Later that evening, the officer escorted the defendant to Elizabeth’s residence, where they each parked on the side of the road approximately 100 yards from Elizabeth’s house. The officer went to Elizabeth’s side door to speak with her while the defendant waited in his car. When Elizabeth answered the door, the officer testified, “[s]he seemed excited” and told him she was just about to call the police. At trial, Elizabeth testified that she had seen the defendant drive past her house twice that evening, once when she arrived home between 5:00 and 6:00 p.m. and once just before the officer arrived. She stated she had memorized his car and license plate.

After hearing this information, the officer gave Elizabeth the protective order that the defendant had given him. Elizabeth responded that he had the incorrect order and gave him the amended protective order. The officer then walked to the defendant’s car, and advised him that he could not remove his belongings that day. The defendant drove up the street, turned around in Elizabeth’s driveway, and drove away. Subsequently, the defendant was charged, by complaint, with violating a protective order. Specifically, the complaint alleged that on October 16, 2006, the defendant committed “the crime of violation of a protective order and that [he] did knowingly violate a protective order ... by driving within 100 yards of Elizabeth Kelly’s residence.”

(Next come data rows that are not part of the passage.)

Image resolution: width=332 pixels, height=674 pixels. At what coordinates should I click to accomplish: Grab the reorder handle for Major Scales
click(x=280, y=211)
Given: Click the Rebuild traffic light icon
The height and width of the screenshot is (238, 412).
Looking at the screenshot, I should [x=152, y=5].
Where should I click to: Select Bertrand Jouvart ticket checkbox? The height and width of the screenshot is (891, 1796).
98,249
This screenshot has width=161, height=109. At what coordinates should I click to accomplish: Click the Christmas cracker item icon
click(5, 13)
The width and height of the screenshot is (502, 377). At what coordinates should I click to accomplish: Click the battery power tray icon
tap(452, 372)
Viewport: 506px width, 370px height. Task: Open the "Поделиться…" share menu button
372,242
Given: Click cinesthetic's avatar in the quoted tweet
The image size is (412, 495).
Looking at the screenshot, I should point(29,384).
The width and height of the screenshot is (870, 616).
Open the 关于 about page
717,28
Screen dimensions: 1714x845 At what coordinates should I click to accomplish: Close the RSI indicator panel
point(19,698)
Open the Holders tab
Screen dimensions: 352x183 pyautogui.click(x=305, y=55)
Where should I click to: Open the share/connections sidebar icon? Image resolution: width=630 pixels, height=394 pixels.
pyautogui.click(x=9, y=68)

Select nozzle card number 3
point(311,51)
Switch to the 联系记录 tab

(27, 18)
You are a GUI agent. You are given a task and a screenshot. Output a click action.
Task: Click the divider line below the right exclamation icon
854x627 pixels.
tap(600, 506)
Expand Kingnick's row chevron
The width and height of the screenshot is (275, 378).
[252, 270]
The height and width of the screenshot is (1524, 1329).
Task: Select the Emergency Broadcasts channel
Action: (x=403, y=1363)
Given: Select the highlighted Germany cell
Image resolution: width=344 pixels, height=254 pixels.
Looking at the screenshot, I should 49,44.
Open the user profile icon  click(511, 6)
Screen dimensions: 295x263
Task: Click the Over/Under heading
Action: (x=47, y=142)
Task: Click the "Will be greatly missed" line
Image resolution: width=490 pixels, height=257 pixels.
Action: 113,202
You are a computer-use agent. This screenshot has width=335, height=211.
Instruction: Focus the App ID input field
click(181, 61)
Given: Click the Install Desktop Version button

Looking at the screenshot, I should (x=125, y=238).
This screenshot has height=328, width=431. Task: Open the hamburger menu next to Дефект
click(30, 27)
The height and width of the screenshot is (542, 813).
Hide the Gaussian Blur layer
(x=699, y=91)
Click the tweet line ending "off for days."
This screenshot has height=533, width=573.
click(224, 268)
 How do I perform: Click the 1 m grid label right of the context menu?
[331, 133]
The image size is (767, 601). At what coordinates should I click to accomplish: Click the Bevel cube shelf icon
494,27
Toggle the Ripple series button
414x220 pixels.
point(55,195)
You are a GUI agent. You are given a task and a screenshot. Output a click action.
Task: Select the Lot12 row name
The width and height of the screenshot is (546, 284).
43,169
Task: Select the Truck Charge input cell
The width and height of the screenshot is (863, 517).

At trial, the defense argued that Elizabeth was not credible. Two of Elizabeth’s neighbors testified that they had not seen the defendant on October 16, 2006, until he arrived with the officer. The two neighbors, a father and daughter, had been working in the yard. The defense also argued that Elizabeth’s testimony was incompatible with the police officer’s testimony.

To impeach Elizabeth’s credibility, the defendant moved in limine to permit cross-examination regarding five allegedly false statements Elizabeth had made to the police. Two statements concerned allegations that her former husband assaulted her in February 2003 during their divorce proceedings and that a boyfriend assaulted her in May 2004. The other three concerned statements Elizabeth made to the police denying reported threats of suicide or suicide attempts in March 2003 and October 2005. The trial court ruled that the defense could not refer to the “statements she may have made to the police in connection with possible suicide attempts,” but could ask Elizabeth whether she had given a false statement in 2003 or on other occasions. Defense counsel followed these instructions but renewed the motion in limine during the cross-examination of Elizabeth. The court allowed counsel to attempt to refresh Elizabeth’s recollection with the police reports but barred counsel from impeaching her with the substance of the reports. The defendant was convicted as charged. This appeal followed.

I

We first address whether the trial court’s response to three jury questions constructively amended the complaint to the defendant’s prejudice. The defendant argues that he preserved this issue by making a motion for a new trial, citing State v. Elliott, 133 N.H. 759 (1990), and State v. Johnson, 130 N.H. 578, 586 (1988). In Johnson, we stated: “We agree that an amendment to an indictment... might constitute ground for a new trial, if the amendment surprises the defendant and this surprise prejudices his defense.” Johnson, 130 N.H. at 586 (quotation omitted). We, however, did not address whether a motion for new trial would preserve this argument. Instead, we held that the trial court’s jury instruction that allegedly amended the indictment did not prejudice the defendant in his ability to present his case. Id. In Elliott, the defendant contended that the State’s proposed jury instruction in a felony case would impermissibly amend the indictment. Elliott, 133 N.H. at 762-63. In contrast, the defendant in the case before us did not object to the trial court’s jury instructions or to the trial court’s answers to the jury questions. He only filed a motion for a new trial.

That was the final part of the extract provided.